Among the least-known titles alongside them is Everything Matters! by Ron Currie Jr. In his debut novel, Currie tells the story of Junior, who is born with the knowledge of an impending apocalyptic event. Junior navigates the world with an extraterrestrial voice in his head, effectively counting down to the end of life as we know it.
I won’t spoil the novel—I obviously love and endorse it, even if its premise and story are both utterly bonkers—but the idea it incepted into my head was about inevitability. Junior’s impossible knowledge that the end is nigh reframes how he lives his life. That ticking clock radically alters the course he takes, motivating futile decisions and precluding the sort of bonds that would validate living in the first place. That Junior can’t ever quite ignore the brick wall that is the future helps the powerful, if a bit on the nose, message at the core of Everything Matters! ring true.
Knowing where things lead changes our experience walking along the path. It’s difficult to stop and smell the roses when we know a vicious horde of monsters waits for us one hundred yards beyond the garden. We spend that walk brainstorming survival strategies in much the same way I spent my first viewing of Fight Club looking for clues in a mystery I had long before permitted Joey to solve for me.

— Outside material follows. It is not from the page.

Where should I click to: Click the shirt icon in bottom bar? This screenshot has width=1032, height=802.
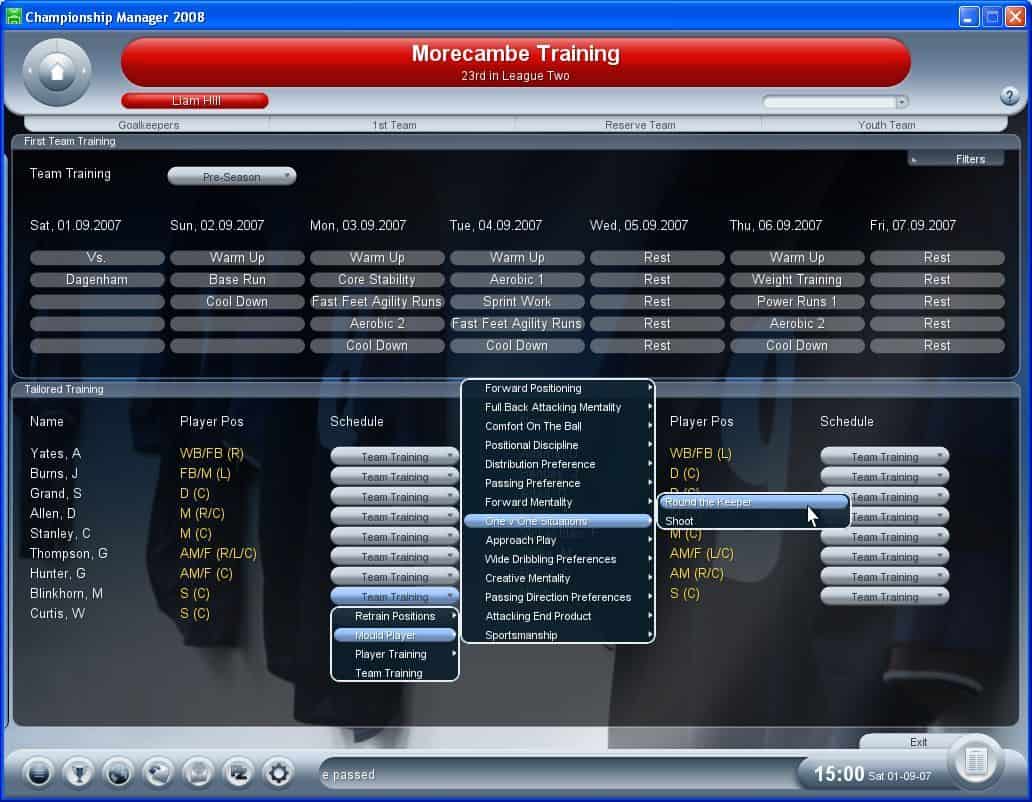coord(198,772)
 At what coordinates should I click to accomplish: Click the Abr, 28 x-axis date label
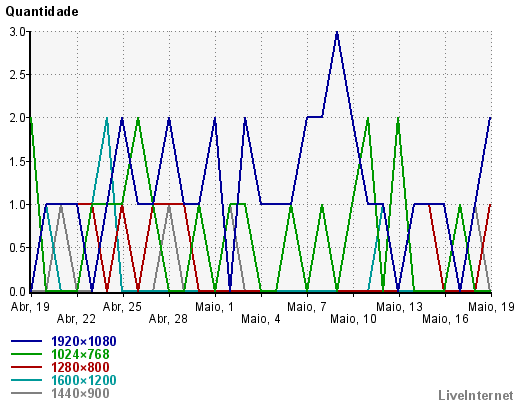point(168,319)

This is at once the tragic beauty and ultimate failure of Christine. Watching a film about an ending without tracing the steps toward that ending is impossible. We watch the film in search of insight because we know what is coming. My two-hour pause with 38:24 on the clock wasn’t truly dread but bracing myself for what I knew was inevitable. To watch Christine is to see what is coming.
Such a thought overwhelms me more than watching the film did. Because I so wish even one person in 1974 had seen it coming as audiences do now. If even one person had—one colleague, one friend, one doctor—it strikes me that we would have had nothing to watch.
I’d like that ending far better than the one we got.
I debated trimming this piece down in several spots. It is effectively a movie review—but also a very personal one for obvious reasons. Without writing an entirely new essay about this already substantial one, I decided to keep everything here because those extra tangents reflect the framing device: just as I paused Christine to postpone watching the film’s ending, so too did I keep pulling back from talking about the film and, of course, the tragic story it relays. That I focus on the viewing experience distances me from the empathy I felt while watching. This was a protective measure through and through.
Filing this high-concept movie review away was also a consideration, but I thought it might be interesting. Absent feedback to the contrary, I’ll consider reprising the idea again in the future if a film inspires this much reflection.
In the meantime, my apologies for spoiling Harry Potter 6, but you’re welcome for my very purposefully not spoiling Fight Club despite all my discussion about it.